It's off-screen hard labour that brings on-screen results
The powers-that-be have scheduled Inside Out for a return in October of this year.
It can be difficult to straddle our off-air periods if the break is more than a few months.
If we start filming something when, say, springtime blooms are clearly in the background it doesn't look right on screen in autumn when it's blowing a hoolie outside and all the leaves are off the trees. We are a current affairs series after all.
Tulips look great in spring but are way out of place in autumn
Ferreting around to unearth the truth can often be a long laborious process.
Colleagues can spend ages ploughing through financial accounts, convincing reluctant key witnesses to confide in us, working out how best to get a complicated story onto the screens.

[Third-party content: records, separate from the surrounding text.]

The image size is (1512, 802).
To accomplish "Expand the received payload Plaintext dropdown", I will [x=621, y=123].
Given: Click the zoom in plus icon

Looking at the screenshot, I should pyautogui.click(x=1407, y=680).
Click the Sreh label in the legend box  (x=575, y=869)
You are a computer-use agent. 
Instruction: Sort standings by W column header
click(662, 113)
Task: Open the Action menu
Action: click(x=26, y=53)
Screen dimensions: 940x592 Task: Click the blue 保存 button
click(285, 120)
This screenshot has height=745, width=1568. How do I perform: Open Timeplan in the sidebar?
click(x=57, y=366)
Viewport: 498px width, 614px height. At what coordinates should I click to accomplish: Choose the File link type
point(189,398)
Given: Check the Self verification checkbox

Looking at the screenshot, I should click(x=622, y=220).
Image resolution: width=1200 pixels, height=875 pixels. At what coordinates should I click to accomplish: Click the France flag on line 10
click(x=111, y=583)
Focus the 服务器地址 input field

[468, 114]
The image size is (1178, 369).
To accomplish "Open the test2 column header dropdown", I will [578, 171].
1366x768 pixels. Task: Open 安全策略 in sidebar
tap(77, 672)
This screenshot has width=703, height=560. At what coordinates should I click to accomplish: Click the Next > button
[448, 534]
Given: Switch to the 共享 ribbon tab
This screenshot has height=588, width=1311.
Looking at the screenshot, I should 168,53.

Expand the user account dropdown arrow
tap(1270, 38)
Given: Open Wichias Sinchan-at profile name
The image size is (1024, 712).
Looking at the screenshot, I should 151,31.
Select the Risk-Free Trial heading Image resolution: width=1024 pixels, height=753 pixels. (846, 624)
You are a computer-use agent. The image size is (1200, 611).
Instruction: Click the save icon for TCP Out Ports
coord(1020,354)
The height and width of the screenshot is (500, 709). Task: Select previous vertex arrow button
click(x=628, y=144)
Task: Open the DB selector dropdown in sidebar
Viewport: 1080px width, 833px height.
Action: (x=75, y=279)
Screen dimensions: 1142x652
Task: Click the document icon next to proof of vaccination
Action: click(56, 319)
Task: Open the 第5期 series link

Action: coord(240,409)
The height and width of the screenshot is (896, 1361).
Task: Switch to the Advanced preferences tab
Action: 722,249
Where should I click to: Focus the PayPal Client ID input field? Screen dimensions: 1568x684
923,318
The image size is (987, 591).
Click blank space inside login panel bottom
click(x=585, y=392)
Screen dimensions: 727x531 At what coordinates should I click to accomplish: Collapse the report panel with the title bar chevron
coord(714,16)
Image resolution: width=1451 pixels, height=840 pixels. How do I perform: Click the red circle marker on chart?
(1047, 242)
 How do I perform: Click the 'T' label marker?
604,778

It all takes time, but original journalism isn't a quick and easy job.
For obvious reasons I can't divulge what we're working on at the moment - but unlike the frenzy of when we are putting out a programme each week, there is an air of calm.
Working in current affairs is like doing a marathon with a sprint finish. No-one sees you for most of the race. They assume you've only been running since just before you rounded the last bend.
Like any other hacks we work best to a tight deadline and with the finishing line nowhere near in sight we allow ourselves a slower pace.
The boss, ever mindful of the impending next series and how we are going to get enough stories in the can, gives us gentle prods to get moving. The closer to autumn we get, the firmer the prods will become.
We share an office with the Politics Show team whose workload shadows the timetable of parliament. Downstairs our radio colleagues at BBC Newcastle have a never-ending stream of hourly deadlines - so we all have a different journalistic rhythm.
I still feel like a teacher justifying the long summer hols. Perhaps I need the same answer...it's all about preparation for next term. We better do our homework now or else we'll all be in trouble come exam time!